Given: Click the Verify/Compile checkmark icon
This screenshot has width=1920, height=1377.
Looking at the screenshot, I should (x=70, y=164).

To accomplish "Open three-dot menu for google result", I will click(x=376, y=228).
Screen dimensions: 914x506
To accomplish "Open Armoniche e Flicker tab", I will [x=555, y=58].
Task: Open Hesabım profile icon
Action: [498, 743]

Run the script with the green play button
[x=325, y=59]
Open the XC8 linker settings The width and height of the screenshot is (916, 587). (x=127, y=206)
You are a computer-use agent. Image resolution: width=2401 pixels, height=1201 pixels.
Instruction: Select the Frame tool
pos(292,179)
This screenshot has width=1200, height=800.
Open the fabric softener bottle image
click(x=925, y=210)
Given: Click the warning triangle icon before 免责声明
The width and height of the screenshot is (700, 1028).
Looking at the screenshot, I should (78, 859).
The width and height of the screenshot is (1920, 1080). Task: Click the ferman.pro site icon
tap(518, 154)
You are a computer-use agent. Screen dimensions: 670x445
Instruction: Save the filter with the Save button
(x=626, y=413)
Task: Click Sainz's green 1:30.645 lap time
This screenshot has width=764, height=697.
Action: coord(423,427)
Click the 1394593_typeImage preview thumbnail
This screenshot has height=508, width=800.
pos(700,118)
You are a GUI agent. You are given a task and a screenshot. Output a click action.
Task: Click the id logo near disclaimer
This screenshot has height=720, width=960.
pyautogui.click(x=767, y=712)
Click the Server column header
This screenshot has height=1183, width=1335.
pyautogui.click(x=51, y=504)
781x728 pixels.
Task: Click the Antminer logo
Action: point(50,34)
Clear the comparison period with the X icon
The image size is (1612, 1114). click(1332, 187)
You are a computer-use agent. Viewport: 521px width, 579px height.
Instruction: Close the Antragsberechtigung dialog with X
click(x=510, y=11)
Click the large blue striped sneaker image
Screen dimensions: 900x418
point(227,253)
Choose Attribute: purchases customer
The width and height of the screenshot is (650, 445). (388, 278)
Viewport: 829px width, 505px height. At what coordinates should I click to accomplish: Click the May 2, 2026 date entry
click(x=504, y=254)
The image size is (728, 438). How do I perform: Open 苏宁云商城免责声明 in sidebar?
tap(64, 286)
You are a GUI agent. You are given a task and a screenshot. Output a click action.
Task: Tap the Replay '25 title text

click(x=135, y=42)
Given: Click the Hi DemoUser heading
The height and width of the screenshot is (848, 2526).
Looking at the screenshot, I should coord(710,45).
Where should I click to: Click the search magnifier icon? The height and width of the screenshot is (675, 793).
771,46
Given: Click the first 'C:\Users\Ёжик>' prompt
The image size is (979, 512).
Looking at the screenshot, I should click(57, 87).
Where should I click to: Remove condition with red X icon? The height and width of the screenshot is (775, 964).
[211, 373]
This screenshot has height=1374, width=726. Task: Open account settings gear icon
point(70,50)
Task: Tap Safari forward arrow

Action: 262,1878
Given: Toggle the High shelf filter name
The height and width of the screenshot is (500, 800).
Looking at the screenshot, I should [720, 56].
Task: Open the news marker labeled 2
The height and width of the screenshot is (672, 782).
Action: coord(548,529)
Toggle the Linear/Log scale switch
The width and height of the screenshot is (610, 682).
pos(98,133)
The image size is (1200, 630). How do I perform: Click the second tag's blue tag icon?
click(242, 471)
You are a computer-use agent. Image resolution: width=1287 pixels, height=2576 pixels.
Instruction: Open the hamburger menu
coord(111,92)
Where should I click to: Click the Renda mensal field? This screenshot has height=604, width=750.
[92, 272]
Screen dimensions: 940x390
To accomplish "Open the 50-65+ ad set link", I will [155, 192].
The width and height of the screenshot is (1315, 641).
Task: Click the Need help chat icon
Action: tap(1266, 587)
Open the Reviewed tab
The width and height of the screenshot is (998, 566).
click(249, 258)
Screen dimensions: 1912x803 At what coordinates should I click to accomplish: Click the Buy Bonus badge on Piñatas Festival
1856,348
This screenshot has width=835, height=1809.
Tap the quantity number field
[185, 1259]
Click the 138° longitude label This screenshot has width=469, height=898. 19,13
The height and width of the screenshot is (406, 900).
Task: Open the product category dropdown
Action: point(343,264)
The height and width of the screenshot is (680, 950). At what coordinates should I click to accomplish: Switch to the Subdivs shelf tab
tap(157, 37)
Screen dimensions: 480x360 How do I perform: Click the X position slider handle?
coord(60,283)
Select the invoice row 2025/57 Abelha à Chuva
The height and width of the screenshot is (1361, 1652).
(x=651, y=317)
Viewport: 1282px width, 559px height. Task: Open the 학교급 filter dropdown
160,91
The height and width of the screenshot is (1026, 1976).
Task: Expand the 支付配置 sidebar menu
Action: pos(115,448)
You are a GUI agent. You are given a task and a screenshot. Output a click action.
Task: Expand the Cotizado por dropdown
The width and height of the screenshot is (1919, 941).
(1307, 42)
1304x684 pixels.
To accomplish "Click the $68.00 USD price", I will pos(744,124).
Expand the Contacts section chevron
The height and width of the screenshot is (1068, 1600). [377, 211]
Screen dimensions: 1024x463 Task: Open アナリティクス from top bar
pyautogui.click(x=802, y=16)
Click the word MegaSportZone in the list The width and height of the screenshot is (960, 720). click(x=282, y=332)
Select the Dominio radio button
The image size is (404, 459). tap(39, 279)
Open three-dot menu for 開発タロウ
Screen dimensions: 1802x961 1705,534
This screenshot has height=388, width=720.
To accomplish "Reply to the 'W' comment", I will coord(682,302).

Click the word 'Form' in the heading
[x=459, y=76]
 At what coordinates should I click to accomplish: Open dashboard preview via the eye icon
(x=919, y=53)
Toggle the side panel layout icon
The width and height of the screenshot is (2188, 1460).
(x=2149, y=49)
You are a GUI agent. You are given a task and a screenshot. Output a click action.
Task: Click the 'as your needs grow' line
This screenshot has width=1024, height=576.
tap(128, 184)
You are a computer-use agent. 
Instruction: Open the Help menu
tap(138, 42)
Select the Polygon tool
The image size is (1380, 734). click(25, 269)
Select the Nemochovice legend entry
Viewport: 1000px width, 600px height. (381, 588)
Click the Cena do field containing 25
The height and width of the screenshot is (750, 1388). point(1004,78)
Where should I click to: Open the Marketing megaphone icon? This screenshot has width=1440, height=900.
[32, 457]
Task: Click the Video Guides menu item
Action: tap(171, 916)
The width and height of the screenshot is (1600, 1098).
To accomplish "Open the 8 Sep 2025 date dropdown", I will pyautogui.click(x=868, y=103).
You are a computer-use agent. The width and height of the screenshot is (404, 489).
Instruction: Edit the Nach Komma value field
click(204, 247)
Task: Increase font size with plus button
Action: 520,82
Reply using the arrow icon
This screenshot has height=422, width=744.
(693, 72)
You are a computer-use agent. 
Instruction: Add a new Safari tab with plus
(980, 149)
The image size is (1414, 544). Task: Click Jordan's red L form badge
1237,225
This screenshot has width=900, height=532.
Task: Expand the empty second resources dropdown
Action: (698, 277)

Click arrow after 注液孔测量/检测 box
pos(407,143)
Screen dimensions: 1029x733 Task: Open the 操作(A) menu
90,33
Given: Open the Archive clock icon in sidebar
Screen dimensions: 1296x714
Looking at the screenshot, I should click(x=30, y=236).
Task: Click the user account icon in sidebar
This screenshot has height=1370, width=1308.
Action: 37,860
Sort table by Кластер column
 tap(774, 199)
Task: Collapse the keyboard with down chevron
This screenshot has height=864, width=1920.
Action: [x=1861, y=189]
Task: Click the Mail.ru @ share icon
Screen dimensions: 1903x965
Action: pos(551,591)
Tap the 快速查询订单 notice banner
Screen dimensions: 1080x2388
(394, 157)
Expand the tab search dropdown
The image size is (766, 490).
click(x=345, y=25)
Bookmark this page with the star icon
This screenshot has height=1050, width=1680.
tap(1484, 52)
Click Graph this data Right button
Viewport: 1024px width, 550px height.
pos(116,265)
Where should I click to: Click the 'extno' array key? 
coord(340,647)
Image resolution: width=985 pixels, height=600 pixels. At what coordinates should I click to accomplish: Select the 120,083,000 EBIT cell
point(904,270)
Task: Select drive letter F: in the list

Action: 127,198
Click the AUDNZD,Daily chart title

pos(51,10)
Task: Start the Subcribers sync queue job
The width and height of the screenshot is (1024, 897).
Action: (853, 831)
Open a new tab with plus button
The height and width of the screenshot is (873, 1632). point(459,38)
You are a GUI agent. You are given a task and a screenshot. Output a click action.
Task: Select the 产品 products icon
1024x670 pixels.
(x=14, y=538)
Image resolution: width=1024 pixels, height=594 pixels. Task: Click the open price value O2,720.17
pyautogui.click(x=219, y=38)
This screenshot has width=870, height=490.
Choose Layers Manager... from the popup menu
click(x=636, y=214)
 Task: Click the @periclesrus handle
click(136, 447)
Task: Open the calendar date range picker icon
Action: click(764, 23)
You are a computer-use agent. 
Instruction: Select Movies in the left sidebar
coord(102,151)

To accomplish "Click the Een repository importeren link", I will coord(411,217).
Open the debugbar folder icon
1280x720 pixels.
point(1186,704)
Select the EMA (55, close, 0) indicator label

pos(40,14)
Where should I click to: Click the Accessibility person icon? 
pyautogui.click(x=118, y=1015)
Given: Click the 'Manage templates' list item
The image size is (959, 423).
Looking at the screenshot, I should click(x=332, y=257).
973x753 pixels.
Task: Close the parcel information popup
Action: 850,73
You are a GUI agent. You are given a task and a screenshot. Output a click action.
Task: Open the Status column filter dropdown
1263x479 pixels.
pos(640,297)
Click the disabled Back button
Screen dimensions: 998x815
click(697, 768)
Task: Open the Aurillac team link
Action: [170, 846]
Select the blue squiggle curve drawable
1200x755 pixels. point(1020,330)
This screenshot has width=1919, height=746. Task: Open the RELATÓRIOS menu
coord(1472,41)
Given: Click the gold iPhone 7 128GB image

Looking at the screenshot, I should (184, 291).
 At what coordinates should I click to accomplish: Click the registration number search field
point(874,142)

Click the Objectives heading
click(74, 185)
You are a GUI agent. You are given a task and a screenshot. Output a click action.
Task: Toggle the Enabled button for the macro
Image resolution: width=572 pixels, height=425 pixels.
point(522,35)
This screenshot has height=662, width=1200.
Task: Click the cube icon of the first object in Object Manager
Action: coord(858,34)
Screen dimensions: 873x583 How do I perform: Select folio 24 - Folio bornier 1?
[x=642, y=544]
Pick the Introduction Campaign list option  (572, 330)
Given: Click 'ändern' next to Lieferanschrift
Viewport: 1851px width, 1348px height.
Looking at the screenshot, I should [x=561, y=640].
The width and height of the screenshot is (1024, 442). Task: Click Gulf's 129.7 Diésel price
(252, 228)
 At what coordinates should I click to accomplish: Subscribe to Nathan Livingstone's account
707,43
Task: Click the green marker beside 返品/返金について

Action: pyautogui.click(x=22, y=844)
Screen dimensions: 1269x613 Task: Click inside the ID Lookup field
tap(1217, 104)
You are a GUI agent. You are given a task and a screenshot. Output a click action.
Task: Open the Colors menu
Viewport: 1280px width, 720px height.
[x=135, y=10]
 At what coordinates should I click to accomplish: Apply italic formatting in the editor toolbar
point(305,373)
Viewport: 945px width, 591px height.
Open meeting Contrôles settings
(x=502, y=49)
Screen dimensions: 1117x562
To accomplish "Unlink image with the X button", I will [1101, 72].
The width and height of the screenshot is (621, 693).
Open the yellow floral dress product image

################

Determine how many lines in the records include the string "computer". Only that number should be given.

8